• **Provided material**
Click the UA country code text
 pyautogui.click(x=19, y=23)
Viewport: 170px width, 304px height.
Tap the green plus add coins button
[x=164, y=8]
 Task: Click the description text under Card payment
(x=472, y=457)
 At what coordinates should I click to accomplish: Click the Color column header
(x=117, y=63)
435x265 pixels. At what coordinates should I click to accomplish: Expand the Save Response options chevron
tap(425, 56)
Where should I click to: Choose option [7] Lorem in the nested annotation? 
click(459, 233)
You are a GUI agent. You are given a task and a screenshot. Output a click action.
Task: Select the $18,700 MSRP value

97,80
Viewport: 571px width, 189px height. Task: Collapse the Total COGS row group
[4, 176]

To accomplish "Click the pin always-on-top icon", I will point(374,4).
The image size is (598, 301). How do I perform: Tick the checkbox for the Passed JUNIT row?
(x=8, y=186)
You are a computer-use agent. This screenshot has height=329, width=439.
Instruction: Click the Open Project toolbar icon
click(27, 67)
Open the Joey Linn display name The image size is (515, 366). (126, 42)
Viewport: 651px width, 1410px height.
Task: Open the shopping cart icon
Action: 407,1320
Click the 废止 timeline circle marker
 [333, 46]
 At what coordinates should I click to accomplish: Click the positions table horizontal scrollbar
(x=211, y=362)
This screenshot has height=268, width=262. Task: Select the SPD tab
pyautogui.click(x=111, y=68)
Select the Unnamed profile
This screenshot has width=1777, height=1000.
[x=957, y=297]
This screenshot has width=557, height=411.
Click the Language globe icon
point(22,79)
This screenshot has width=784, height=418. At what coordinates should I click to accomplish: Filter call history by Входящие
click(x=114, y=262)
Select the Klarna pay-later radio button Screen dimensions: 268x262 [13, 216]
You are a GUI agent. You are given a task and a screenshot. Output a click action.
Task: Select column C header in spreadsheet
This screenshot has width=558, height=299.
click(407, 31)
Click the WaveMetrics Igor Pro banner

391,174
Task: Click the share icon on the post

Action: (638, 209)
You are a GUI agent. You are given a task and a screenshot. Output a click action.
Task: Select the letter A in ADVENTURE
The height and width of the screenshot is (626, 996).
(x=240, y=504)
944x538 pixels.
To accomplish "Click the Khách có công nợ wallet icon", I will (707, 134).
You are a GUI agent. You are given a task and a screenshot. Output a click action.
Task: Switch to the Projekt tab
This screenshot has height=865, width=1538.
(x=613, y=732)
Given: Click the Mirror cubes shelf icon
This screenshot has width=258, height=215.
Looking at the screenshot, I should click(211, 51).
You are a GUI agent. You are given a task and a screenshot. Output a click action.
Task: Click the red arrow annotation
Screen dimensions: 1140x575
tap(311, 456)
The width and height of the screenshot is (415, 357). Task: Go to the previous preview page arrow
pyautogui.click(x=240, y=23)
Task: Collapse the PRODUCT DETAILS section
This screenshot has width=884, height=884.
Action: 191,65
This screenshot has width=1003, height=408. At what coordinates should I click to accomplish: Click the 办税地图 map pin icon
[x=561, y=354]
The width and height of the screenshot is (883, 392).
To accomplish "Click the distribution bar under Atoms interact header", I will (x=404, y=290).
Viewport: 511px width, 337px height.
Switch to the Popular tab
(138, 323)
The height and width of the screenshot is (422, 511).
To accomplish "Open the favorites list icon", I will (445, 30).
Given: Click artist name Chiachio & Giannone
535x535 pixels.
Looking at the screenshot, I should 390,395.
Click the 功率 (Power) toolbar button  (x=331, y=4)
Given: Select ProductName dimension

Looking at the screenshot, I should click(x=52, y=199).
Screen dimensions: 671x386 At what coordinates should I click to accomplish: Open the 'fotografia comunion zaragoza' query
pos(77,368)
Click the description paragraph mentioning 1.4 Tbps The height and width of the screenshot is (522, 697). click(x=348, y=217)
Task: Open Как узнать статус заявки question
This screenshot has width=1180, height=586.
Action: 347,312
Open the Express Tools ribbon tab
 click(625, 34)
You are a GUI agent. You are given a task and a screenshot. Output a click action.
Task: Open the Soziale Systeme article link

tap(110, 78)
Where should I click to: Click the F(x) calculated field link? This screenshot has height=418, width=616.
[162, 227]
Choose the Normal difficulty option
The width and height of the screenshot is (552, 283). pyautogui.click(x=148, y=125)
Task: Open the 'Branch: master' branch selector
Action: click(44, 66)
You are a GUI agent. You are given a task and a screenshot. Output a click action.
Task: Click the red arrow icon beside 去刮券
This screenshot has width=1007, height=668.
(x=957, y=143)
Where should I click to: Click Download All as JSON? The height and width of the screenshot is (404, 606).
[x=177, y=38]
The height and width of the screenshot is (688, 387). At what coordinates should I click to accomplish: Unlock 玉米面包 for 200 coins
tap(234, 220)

• **Goal**
Format the lines above as a JSON list of strings, with one string per line and blank lines left out.

• **Complete response**
[
  "Click the UA country code text",
  " pyautogui.click(x=19, y=23)",
  "Viewport: 170px width, 304px height.",
  "Tap the green plus add coins button",
  "[x=164, y=8]",
  " Task: Click the description text under Card payment",
  "(x=472, y=457)",
  " At what coordinates should I click to accomplish: Click the Color column header",
  "(x=117, y=63)",
  "435x265 pixels. At what coordinates should I click to accomplish: Expand the Save Response options chevron",
  "tap(425, 56)",
  "Where should I click to: Choose option [7] Lorem in the nested annotation? ",
  "click(459, 233)",
  "You are a GUI agent. You are given a task and a screenshot. Output a click action.",
  "Task: Select the $18,700 MSRP value",
  "97,80",
  "Viewport: 571px width, 189px height. Task: Collapse the Total COGS row group",
  "[4, 176]",
  "To accomplish \"Click the pin always-on-top icon\", I will point(374,4).",
  "The image size is (598, 301). How do I perform: Tick the checkbox for the Passed JUNIT row?",
  "(x=8, y=186)",
  "You are a computer-use agent. This screenshot has height=329, width=439.",
  "Instruction: Click the Open Project toolbar icon",
  "click(27, 67)",
  "Open the Joey Linn display name The image size is (515, 366). (126, 42)",
  "Viewport: 651px width, 1410px height.",
  "Task: Open the shopping cart icon",
  "Action: 407,1320",
  "Click the 废止 timeline circle marker",
  " [333, 46]",
  " At what coordinates should I click to accomplish: Click the positions table horizontal scrollbar",
  "(x=211, y=362)",
  "This screenshot has height=268, width=262. Task: Select the SPD tab",
  "pyautogui.click(x=111, y=68)",
  "Select the Unnamed profile",
  "This screenshot has width=1777, height=1000.",
  "[x=957, y=297]",
  "This screenshot has width=557, height=411.",
  "Click the Language globe icon",
  "point(22,79)",
  "This screenshot has width=784, height=418. At what coordinates should I click to accomplish: Filter call history by Входящие",
  "click(x=114, y=262)",
  "Select the Klarna pay-later radio button Screen dimensions: 268x262 [13, 216]",
  "You are a GUI agent. You are given a task and a screenshot. Output a click action.",
  "Task: Select column C header in spreadsheet",
  "This screenshot has width=558, height=299.",
  "click(407, 31)",
  "Click the WaveMetrics Igor Pro banner",
  "391,174",
  "Task: Click the share icon on the post",
  "Action: (638, 209)",
  "You are a GUI agent. You are given a task and a screenshot. Output a click action.",
  "Task: Select the letter A in ADVENTURE",
  "The height and width of the screenshot is (626, 996).",
  "(x=240, y=504)",
  "944x538 pixels.",
  "To accomplish \"Click the Khách có công nợ wallet icon\", I will (707, 134).",
  "You are a GUI agent. You are given a task and a screenshot. Output a click action.",
  "Task: Switch to the Projekt tab",
  "This screenshot has height=865, width=1538.",
  "(x=613, y=732)",
  "Given: Click the Mirror cubes shelf icon",
  "This screenshot has width=258, height=215.",
  "Looking at the screenshot, I should click(211, 51).",
  "You are a GUI agent. You are given a task and a screenshot. Output a click action.",
  "Task: Click the red arrow annotation",
  "Screen dimensions: 1140x575",
  "tap(311, 456)",
  "The width and height of the screenshot is (415, 357). Task: Go to the previous preview page arrow",
  "pyautogui.click(x=240, y=23)",
  "Task: Collapse the PRODUCT DETAILS section",
  "This screenshot has width=884, height=884.",
  "Action: 191,65",
  "This screenshot has width=1003, height=408. At what coordinates should I click to accomplish: Click the 办税地图 map pin icon",
  "[x=561, y=354]",
  "The width and height of the screenshot is (883, 392).",
  "To accomplish \"Click the distribution bar under Atoms interact header\", I will (x=404, y=290).",
  "Viewport: 511px width, 337px height.",
  "Switch to the Popular tab",
  "(138, 323)",
  "The height and width of the screenshot is (422, 511).",
  "To accomplish \"Open the favorites list icon\", I will (445, 30).",
  "Given: Click artist name Chiachio & Giannone",
  "535x535 pixels.",
  "Looking at the screenshot, I should 390,395.",
  "Click the 功率 (Power) toolbar button  (x=331, y=4)",
  "Given: Select ProductName dimension",
  "Looking at the screenshot, I should click(x=52, y=199).",
  "Screen dimensions: 671x386 At what coordinates should I click to accomplish: Open the 'fotografia comunion zaragoza' query",
  "pos(77,368)",
  "Click the description paragraph mentioning 1.4 Tbps The height and width of the screenshot is (522, 697). click(x=348, y=217)",
  "Task: Open Как узнать статус заявки question",
  "This screenshot has width=1180, height=586.",
  "Action: 347,312",
  "Open the Express Tools ribbon tab",
  " click(625, 34)",
  "You are a GUI agent. You are given a task and a screenshot. Output a click action.",
  "Task: Open the Soziale Systeme article link",
  "tap(110, 78)",
  "Where should I click to: Click the F(x) calculated field link? This screenshot has height=418, width=616.",
  "[162, 227]",
  "Choose the Normal difficulty option",
  "The width and height of the screenshot is (552, 283). pyautogui.click(x=148, y=125)",
  "Task: Open the 'Branch: master' branch selector",
  "Action: click(44, 66)",
  "You are a GUI agent. You are given a task and a screenshot. Output a click action.",
  "Task: Click the red arrow icon beside 去刮券",
  "This screenshot has width=1007, height=668.",
  "(x=957, y=143)",
  "Where should I click to: Click Download All as JSON? The height and width of the screenshot is (404, 606).",
  "[x=177, y=38]",
  "The height and width of the screenshot is (688, 387). At what coordinates should I click to accomplish: Unlock 玉米面包 for 200 coins",
  "tap(234, 220)"
]